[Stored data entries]
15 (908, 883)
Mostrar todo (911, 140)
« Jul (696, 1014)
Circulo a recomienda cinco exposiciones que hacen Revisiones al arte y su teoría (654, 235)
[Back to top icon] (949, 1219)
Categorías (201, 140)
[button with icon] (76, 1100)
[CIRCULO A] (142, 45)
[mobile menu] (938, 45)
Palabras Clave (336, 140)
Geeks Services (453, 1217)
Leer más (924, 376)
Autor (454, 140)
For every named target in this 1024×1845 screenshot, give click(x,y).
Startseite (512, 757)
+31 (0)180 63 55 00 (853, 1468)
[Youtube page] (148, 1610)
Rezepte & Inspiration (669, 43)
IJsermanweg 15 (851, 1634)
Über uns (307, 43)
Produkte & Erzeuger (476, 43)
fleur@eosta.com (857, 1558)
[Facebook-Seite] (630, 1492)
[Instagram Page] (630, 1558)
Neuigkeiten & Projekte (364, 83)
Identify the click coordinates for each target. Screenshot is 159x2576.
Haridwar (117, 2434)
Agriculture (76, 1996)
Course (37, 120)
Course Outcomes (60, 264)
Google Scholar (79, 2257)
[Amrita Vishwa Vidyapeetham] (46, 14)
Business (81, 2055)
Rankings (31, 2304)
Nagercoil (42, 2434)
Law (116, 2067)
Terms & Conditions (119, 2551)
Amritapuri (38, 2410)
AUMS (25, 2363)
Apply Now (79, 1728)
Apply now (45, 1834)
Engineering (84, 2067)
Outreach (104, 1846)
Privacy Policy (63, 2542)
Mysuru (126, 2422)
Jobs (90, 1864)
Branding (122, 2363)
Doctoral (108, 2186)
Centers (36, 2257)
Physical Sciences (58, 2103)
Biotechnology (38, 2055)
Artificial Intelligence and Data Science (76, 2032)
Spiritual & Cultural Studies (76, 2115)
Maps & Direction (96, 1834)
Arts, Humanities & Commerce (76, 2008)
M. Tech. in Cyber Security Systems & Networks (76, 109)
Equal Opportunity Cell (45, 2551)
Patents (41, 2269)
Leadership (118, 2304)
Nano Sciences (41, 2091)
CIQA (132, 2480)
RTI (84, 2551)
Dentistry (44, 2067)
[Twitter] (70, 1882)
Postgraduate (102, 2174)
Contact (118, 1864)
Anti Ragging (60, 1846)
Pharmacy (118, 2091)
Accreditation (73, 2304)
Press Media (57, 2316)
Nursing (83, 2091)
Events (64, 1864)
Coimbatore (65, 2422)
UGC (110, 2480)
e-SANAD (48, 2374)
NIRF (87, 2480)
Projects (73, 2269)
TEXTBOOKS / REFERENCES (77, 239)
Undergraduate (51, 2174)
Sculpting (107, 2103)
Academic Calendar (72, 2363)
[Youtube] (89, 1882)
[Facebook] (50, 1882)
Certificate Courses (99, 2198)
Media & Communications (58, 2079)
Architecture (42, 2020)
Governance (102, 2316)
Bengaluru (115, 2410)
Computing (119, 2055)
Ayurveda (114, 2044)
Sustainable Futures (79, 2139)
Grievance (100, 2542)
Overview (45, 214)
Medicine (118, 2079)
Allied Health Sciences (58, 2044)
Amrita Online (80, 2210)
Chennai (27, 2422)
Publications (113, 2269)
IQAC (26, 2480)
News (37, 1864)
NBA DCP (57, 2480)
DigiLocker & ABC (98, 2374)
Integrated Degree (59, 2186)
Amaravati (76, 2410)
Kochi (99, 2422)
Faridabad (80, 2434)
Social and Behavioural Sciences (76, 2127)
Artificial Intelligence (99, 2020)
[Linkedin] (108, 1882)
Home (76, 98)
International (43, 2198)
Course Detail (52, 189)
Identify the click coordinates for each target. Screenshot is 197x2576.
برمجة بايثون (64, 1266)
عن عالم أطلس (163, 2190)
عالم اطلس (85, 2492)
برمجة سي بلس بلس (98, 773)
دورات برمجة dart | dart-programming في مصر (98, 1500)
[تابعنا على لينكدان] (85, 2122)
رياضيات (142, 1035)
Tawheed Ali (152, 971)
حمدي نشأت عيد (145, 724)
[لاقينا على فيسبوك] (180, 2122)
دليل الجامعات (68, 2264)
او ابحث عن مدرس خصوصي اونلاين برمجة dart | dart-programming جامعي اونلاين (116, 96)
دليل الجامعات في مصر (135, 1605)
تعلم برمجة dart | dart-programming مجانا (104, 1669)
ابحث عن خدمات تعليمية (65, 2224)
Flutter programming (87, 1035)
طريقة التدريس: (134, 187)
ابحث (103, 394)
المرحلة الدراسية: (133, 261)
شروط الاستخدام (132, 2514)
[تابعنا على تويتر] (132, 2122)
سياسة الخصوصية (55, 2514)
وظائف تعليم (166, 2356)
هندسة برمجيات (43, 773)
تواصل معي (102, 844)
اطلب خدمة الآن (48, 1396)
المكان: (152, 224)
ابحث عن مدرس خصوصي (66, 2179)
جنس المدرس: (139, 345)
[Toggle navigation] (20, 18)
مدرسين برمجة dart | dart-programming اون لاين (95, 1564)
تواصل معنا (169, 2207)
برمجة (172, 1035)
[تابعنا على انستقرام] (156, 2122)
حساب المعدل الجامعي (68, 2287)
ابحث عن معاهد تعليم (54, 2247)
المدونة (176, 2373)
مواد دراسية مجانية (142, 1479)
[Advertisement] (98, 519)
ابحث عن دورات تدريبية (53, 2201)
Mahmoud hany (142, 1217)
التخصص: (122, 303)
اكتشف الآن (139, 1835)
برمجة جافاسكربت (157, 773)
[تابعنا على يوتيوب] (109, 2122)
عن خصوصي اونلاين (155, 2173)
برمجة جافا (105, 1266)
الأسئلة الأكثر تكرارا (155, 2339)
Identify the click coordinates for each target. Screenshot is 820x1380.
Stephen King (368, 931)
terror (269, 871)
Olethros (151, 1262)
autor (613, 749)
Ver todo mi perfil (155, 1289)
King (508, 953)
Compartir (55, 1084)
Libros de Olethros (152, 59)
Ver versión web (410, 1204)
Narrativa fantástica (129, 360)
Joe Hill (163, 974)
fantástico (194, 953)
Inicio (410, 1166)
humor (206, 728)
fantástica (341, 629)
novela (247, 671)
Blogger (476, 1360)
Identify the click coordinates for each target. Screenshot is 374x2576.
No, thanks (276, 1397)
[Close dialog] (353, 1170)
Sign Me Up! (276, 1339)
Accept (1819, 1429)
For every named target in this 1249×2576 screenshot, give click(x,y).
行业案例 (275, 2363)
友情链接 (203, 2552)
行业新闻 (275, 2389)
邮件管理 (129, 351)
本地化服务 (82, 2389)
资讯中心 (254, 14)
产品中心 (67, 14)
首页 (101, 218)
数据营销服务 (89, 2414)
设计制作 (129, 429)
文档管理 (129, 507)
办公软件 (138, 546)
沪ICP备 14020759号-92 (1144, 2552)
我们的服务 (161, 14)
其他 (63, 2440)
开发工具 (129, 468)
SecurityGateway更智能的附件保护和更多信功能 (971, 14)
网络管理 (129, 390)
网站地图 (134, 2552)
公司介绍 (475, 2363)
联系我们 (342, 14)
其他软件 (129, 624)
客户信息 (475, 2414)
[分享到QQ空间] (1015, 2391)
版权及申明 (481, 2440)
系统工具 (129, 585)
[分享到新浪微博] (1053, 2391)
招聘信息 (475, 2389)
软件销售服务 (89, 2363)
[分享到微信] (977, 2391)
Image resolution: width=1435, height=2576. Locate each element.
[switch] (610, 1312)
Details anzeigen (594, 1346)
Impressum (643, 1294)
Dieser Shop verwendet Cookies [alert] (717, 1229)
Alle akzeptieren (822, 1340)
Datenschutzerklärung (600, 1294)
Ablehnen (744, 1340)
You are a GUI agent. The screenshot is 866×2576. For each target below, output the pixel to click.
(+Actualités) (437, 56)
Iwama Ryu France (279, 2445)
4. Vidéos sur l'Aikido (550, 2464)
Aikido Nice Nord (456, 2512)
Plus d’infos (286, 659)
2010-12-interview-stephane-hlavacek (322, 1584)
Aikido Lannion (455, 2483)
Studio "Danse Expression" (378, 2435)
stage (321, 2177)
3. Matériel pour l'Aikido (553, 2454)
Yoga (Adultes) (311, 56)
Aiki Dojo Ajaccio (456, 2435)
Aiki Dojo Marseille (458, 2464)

• _Try it_
From the line that contains "2010-12-interview-stephane-hlavacek (322, 1584)" to the last line of the data, write out each line exactly and add nothing.

• _Exercise solution_
2010-12-interview-stephane-hlavacek (322, 1584)
Aikido Lannion (455, 2483)
Studio "Danse Expression" (378, 2435)
stage (321, 2177)
3. Matériel pour l'Aikido (553, 2454)
Yoga (Adultes) (311, 56)
Aiki Dojo Ajaccio (456, 2435)
Aiki Dojo Marseille (458, 2464)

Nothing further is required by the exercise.